Conforme os autos, a decisão proferida pelo Juízo da Vara Única da Comarca de Bujari apontou omissões estatais na gestão da unidade de conservação, ainda que reconhecendo a existência de ações em curso, e determinou, entre outras medidas, a elaboração de relatórios, de plano de restauração, de ações de fiscalização e a reativação do Conselho Gestor da FEA.
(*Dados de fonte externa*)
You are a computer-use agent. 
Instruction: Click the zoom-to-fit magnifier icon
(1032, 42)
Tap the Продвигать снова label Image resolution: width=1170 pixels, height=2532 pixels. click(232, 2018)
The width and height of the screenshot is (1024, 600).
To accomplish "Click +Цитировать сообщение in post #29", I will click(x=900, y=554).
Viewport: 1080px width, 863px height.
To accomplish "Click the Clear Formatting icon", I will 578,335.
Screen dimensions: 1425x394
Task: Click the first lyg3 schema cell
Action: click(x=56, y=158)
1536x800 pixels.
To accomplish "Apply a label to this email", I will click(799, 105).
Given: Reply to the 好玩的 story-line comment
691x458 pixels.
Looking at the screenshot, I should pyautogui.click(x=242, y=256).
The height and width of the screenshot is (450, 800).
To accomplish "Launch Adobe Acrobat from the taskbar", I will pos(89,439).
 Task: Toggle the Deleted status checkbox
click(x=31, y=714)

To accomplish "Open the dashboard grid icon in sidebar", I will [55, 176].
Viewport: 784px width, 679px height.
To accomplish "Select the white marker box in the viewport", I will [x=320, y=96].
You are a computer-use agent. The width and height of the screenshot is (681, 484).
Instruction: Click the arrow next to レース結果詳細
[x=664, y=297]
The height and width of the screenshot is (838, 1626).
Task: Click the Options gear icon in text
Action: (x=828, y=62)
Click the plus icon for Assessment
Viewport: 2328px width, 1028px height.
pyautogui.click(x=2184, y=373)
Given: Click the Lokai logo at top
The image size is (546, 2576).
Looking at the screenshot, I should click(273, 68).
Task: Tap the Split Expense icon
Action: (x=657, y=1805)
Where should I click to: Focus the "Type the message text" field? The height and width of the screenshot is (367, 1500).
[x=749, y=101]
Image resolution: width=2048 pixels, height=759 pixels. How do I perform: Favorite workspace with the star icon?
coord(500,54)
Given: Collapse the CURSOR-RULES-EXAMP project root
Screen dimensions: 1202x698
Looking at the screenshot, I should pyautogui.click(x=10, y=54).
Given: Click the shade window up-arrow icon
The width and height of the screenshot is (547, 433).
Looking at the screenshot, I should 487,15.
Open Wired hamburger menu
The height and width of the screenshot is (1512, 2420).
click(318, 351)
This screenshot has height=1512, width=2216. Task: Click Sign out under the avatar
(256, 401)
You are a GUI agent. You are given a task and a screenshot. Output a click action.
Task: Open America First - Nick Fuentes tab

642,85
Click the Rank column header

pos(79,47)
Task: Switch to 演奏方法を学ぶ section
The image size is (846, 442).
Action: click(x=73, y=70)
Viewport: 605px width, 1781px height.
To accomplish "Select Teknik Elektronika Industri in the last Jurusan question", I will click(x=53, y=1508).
Inconformado, o Estado sustentou a ausência dos requisitos para a concessão da tutela de urgência e alegou indevida ingerência do Poder Judiciário na esfera de discricionariedade administrativa, em afronta ao princípio da separação dos poderes.
Ao analisar o recurso, o colegiado entendeu estarem presentes os requisitos autorizadores da medida, notadamente a probabilidade do direito invocado, evidenciada por elementos que apontam falhas na gestão ambiental da unidade, e o perigo de dano, caracterizado pelo risco de continuidade da degradação ambiental.
Destacou-se, ainda, a aplicação do princípio da precaução, que autoriza a adoção de medidas preventivas quando houver risco plausível de dano ambiental, ainda que não haja certeza científica absoluta quanto à sua extensão. O acórdão foi publicado na edição nº 7.968 do Diário da Justiça, desta quarta-feira, 4.